Let us distribute chips without any restrictions = \(4^6\)....Each chip can go to any of the 4 students.
Now this total has ways in which the chips have been distributed between just 3 of them or just 2 of them or just 1.
We have to subtract these ways..
To cater for above colored portion, let us SUBTRACT -
1) Amongst 3 of them..
Without restriction - 4C3*3^6
But these ways subtract the ways it is distributed between 2 and 1 more than ONCE.
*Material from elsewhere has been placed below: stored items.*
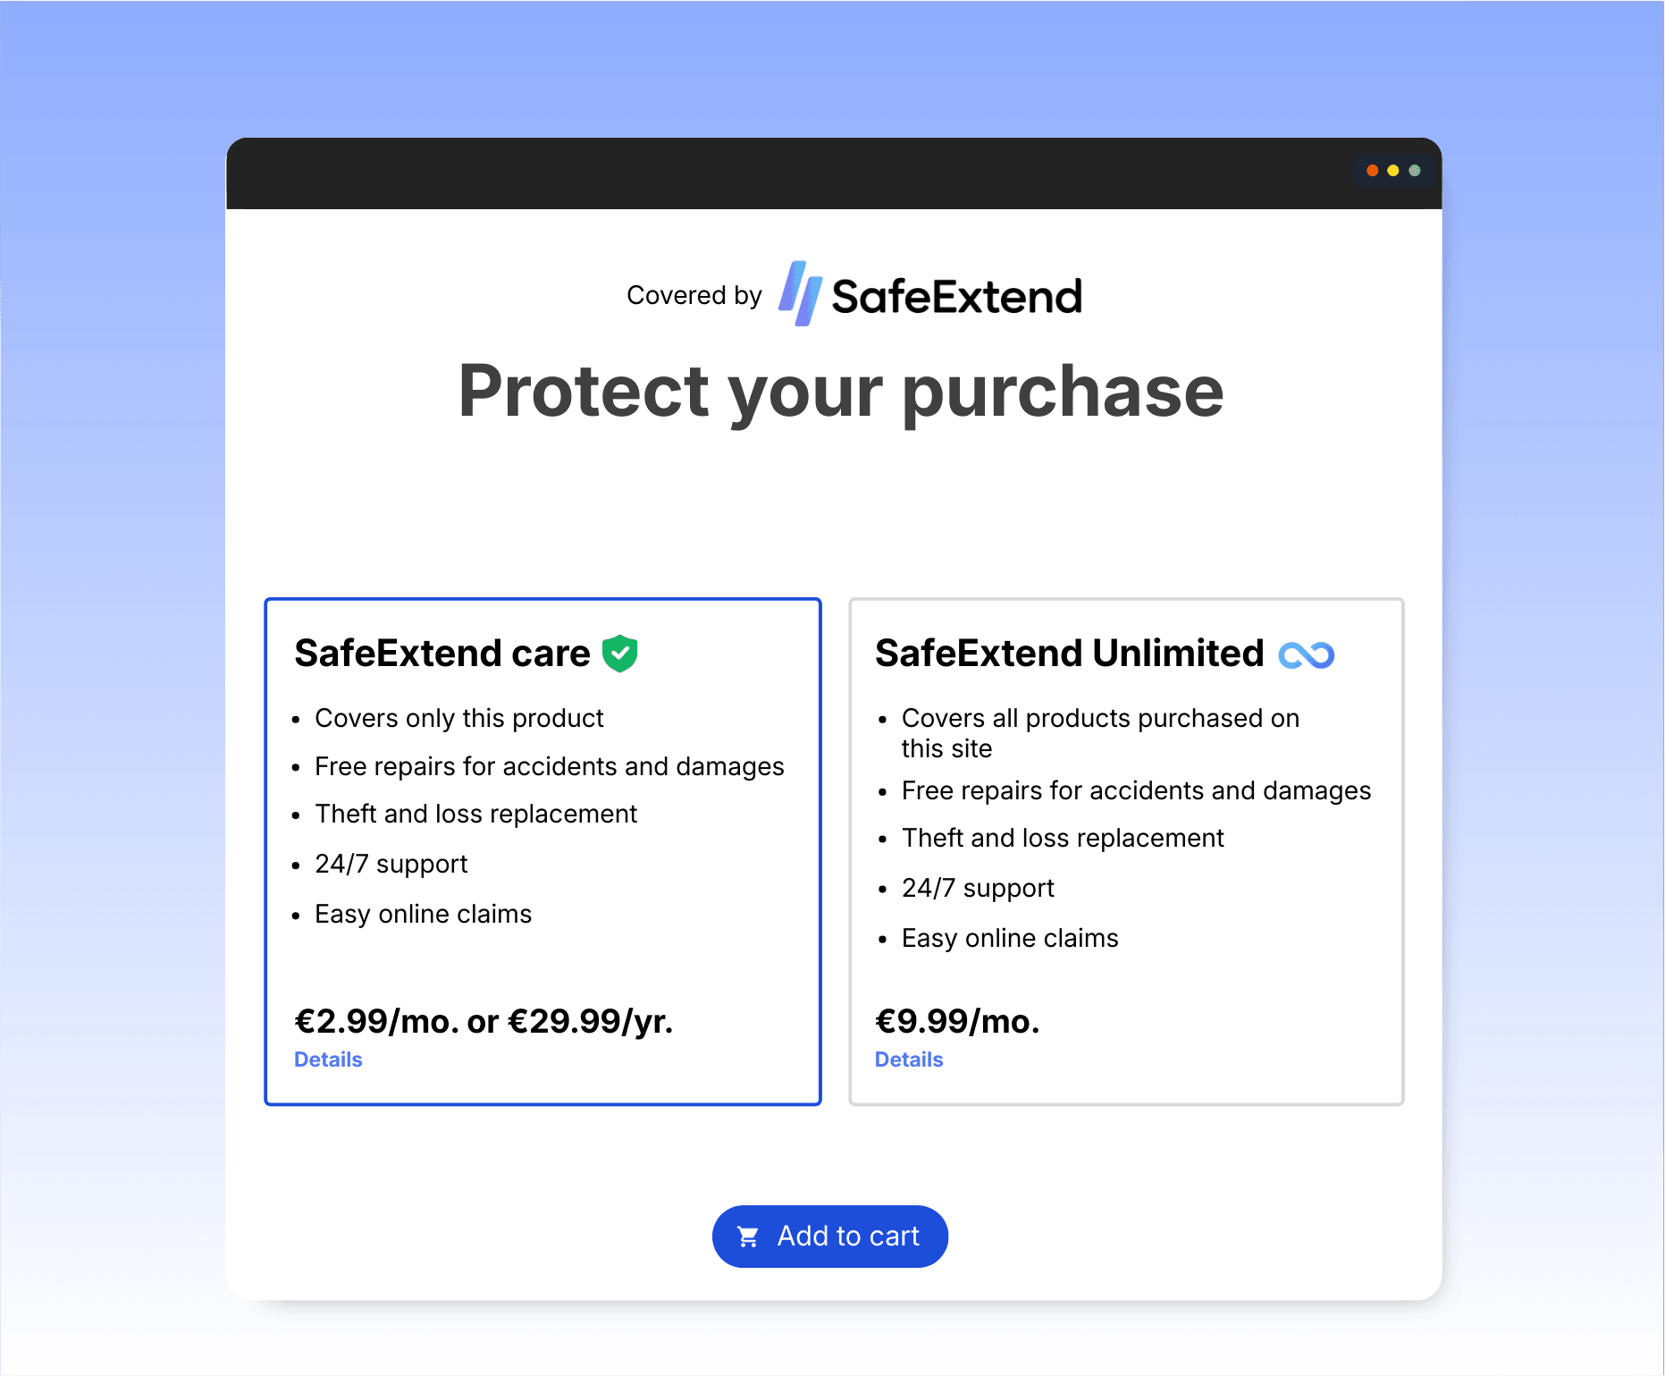Click the yellow window control dot

(x=1392, y=171)

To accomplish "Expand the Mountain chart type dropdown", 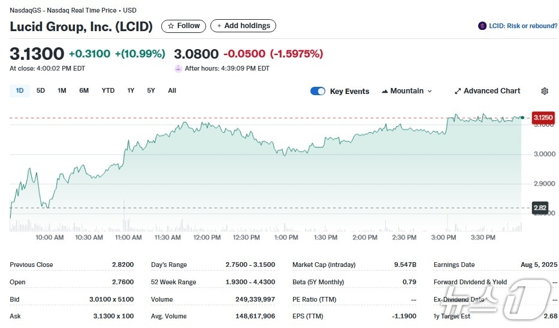I will [x=429, y=91].
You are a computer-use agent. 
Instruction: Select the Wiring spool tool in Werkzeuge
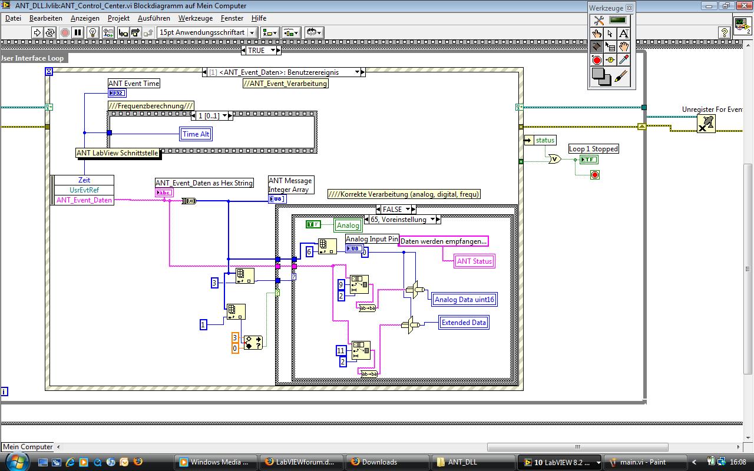pos(597,47)
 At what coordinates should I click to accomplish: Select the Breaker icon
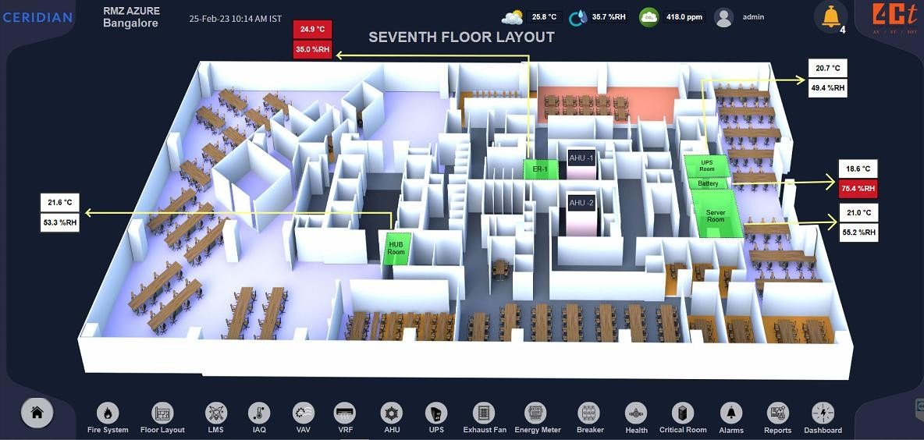pos(588,413)
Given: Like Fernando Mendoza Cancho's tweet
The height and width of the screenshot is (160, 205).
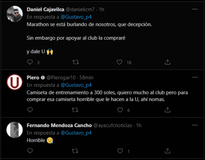Looking at the screenshot, I should pos(120,151).
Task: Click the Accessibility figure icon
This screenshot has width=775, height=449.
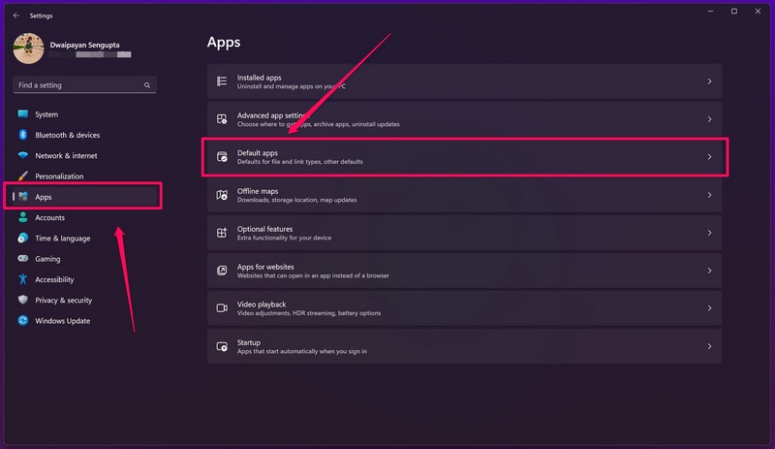Action: (22, 279)
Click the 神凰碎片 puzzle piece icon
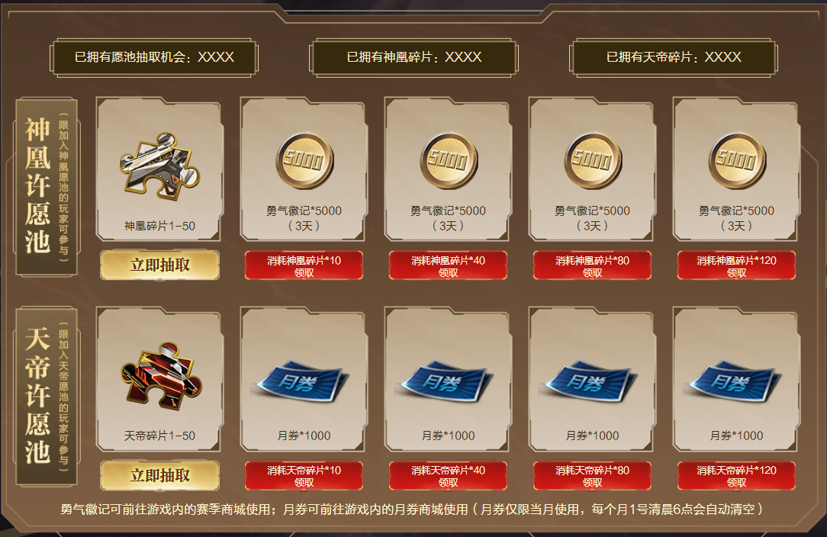The width and height of the screenshot is (827, 537). point(159,166)
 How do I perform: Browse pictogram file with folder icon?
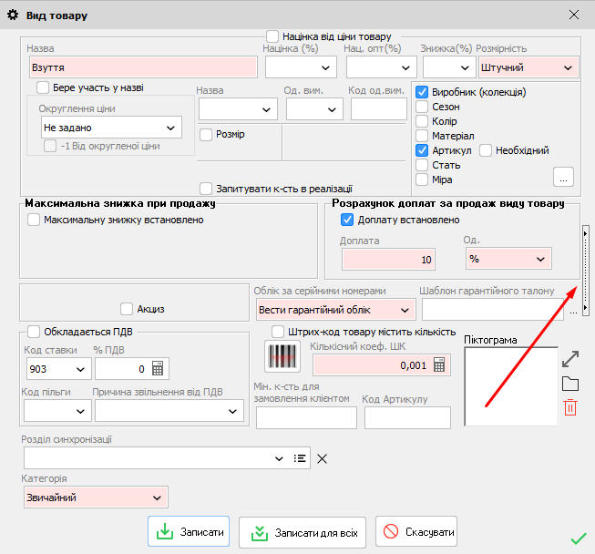click(570, 384)
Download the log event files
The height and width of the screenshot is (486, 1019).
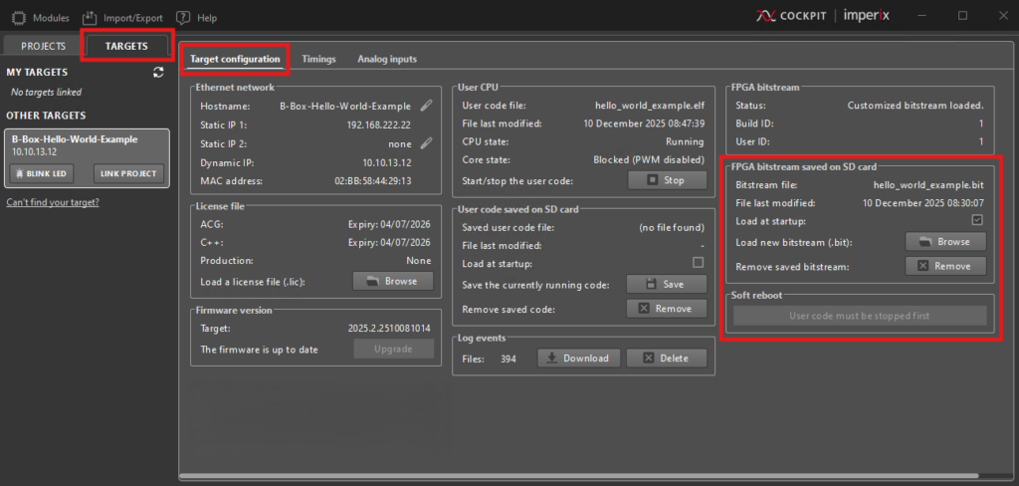click(579, 358)
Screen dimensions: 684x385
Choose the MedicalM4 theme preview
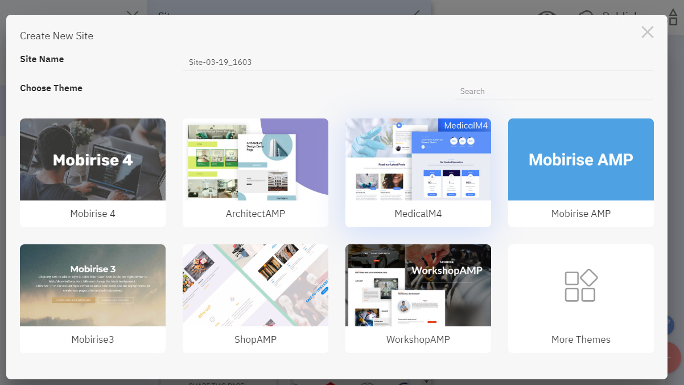point(418,159)
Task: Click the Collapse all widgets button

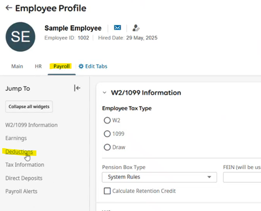Action: (x=29, y=107)
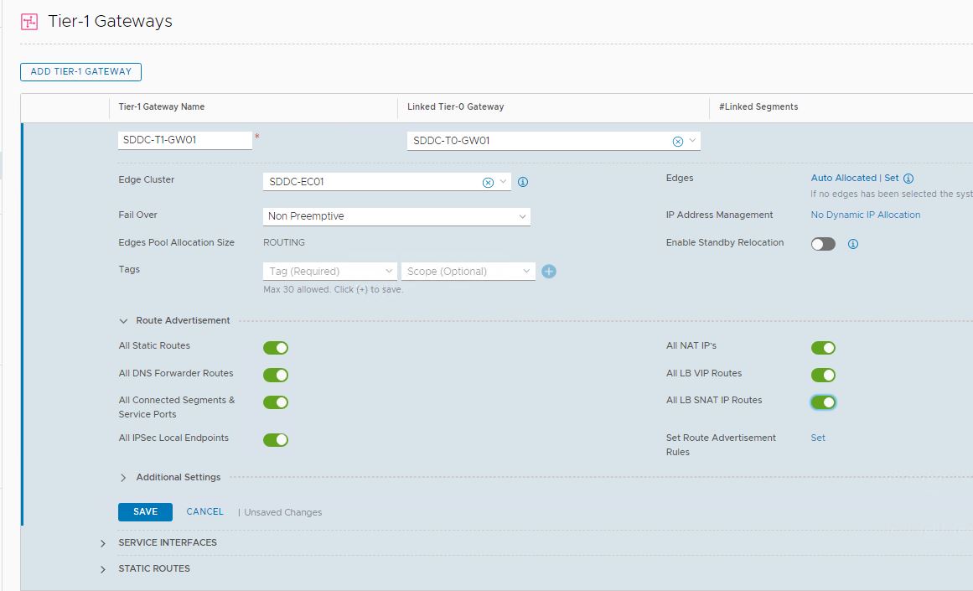This screenshot has height=591, width=973.
Task: Click info icon beside Edge Cluster field
Action: (x=523, y=182)
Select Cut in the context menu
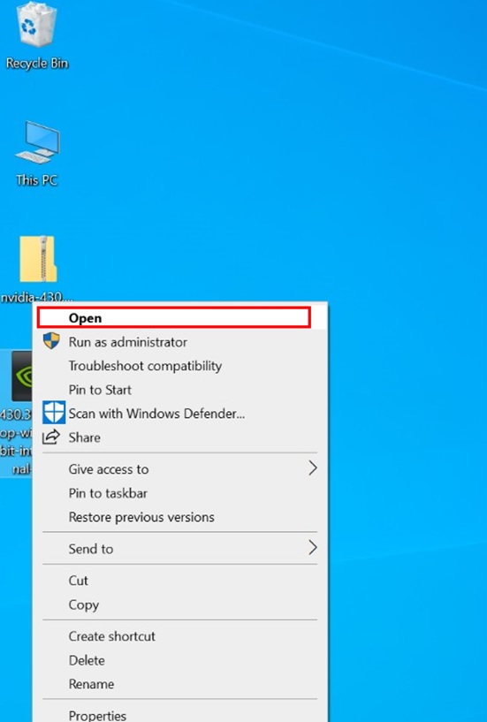Screen dimensions: 487x722 click(180, 581)
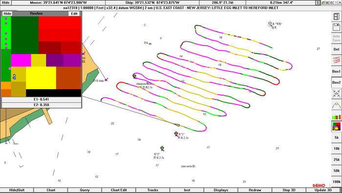Viewport: 342px width, 193px height.
Task: Select the 10k chart scale button
Action: tap(336, 148)
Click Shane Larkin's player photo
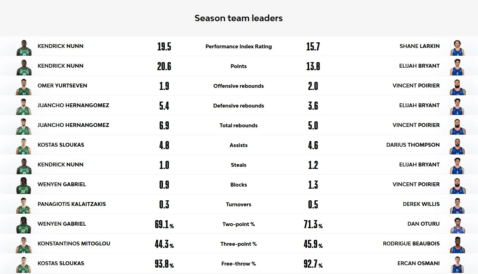This screenshot has width=478, height=274. (457, 48)
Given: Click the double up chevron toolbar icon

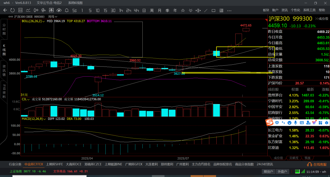Looking at the screenshot, I should (183, 10).
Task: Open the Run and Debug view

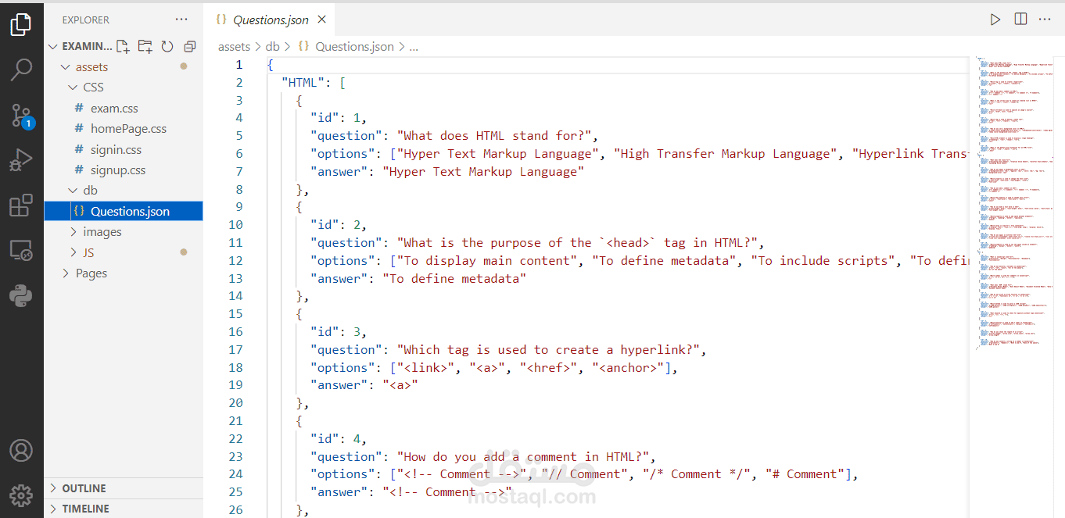Action: [21, 161]
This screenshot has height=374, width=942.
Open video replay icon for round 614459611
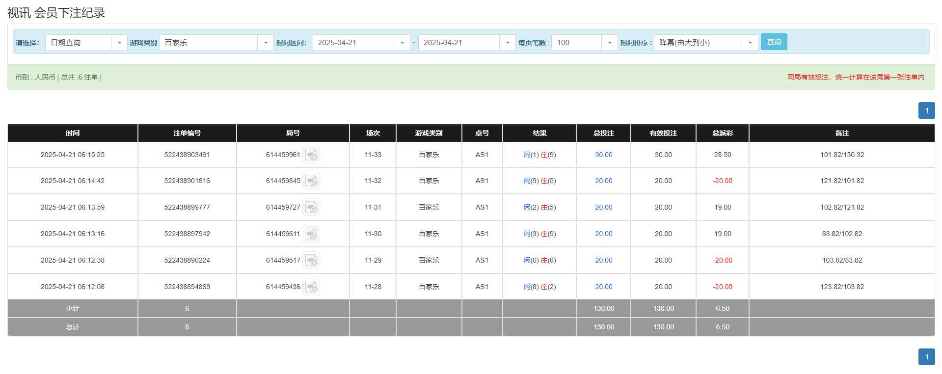311,234
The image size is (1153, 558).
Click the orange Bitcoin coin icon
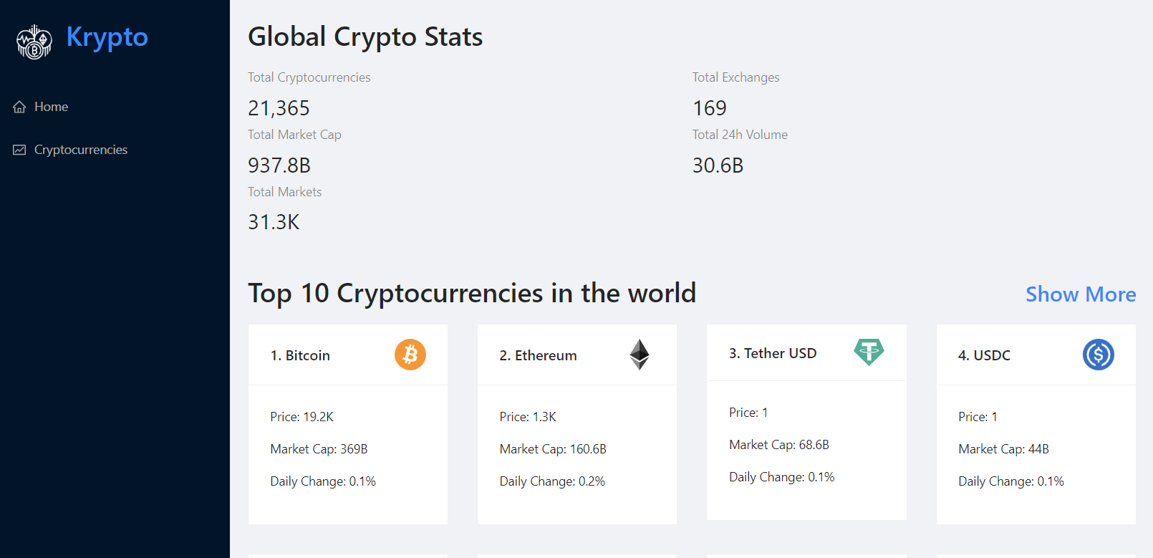410,355
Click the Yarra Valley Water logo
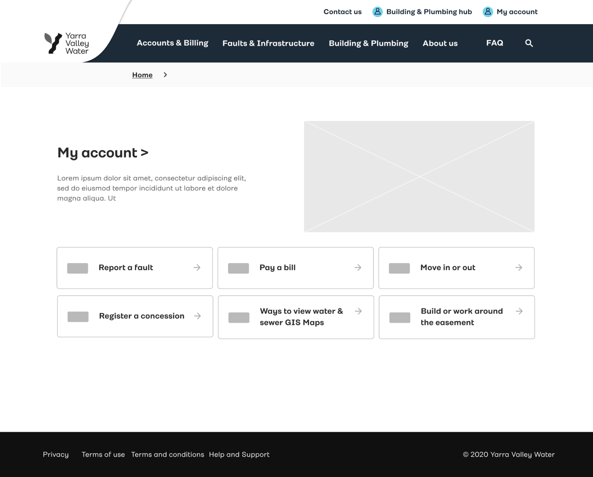 (x=67, y=43)
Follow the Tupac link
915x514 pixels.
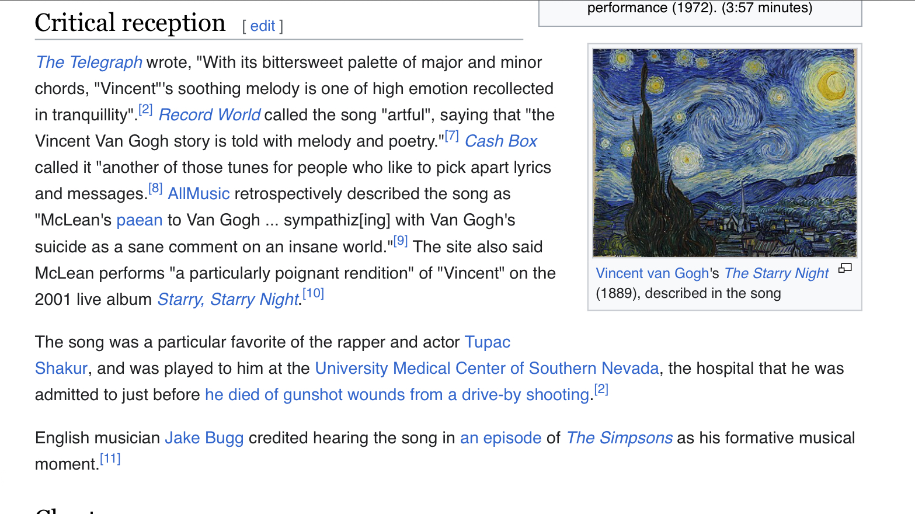(487, 342)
example - Let us look at just A.
So A will be part of ABC, ABD and ACD, making him part of group of 2s twice.
ABC will give AB and AC
ABD will give AB and AD
ACD will give AC and AD
That is AB, AC, AB, AD, AC and AD
Thus the group of 2s is getting subtracted TWICE. Also, A will be considered single thrice, once in each of ABC, ABD and ACD. So it is getting subtracted thrice.
To cater for above colored portion, let us ADD
2) Between 2 of them
So let us add the way it will be distributed between two to cater for the EXTRA subtraction. => \(4C2*2^6\)
But again A will be part of AB, AC and AD, so A will get added THREE times, leading to NO subtraction at all.
To cater for above colored portion, let us SUBTRACT
3) Just 1
\(4C1*1^6\)
Answer --
\(4^6-4C3*3^6+4C2*2^6-4C1*1^6\)
\(= 4096-4*729+6*64-4*1\)
\(=4096-2916+384-4\)
\(=1560\)
D